Source excerpt:
────

# Central New York Wood Suppliers



## Jamesis (Dec 10, 2018)

Hi All.

I live in the Finger Lakes region of New York and thought I'd post a couple of my sources for local wood. I know there's a few other New Yorkers here that may find this info useful.

There's *Danby Hardwoods* at 299 Hornbrook rd. Ithaca NY 14850 607-272-8561
https://www.facebook.com/Danby-Hardwoods-165929430100069/
http://bowledoverwood.com/index.html
Run by a father/son team they have a small selection of Live Edge boards and some Turning Blocks at reasonable prices. They specialize in hardwood board lumber: oak, maple, cherry, walnut, poplar, ash, exotics, and more, more. Different thicknesses. Full millwork and woodworking services avalable.
Very friendly and helpful folks. Call ahead to make sure someone will be there.

────

Write the next part of the forum post above about Central New York wood suppliers, starting right after its last sentence.

Provided data:
────

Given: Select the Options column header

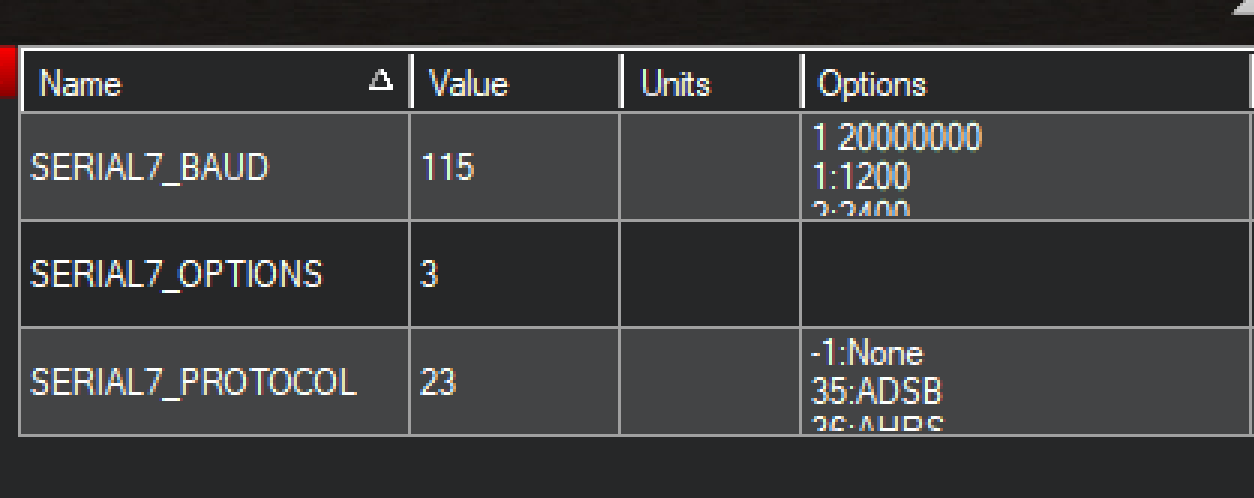Looking at the screenshot, I should [1027, 84].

────

Response:
And _*White Creek Craft Lumber *_at 3189 South Street, Clinton, NY 13323 315-534-5506
https://whitecreekcraftlumber.com/
https://www.ebay.com/str/whitecreekcraftlumber
Curly Logger Francis has been saving unique and unusual pieces of wood for over 40 years which he has stored in 3 warehouses. 12 years ago with the help of his kids started selling online. He specializes in Live Edge Slabs, Turning Blocks, and Burl. You just can't imagine everything he's collected in 40 years of logging. Don't let his initially high prices on Ebay fool you. If something isn't selling He'll discount it by 20-40%! It's well worth the trip in person to see all that he has. I went there with a list of $160.00 in wood and walked out paying only $90.00, and he even threw in a few freebies! He's a really swell guy and you'd enjoy meeting him and maybe having a cup of coffee. Call ahead if you plan to visit.

If you know of other sources in NY please feel free to add them here.

James

Reactions: Like 1 | Great Post 1


----------



## Jamesis (Dec 11, 2018)

Got these from Curly Logger Francis today. Cost $70.00



 
James

Reactions: EyeCandy! 1


----------



## Tony (Dec 11, 2018)

The highly valuable black walnut cracks me up!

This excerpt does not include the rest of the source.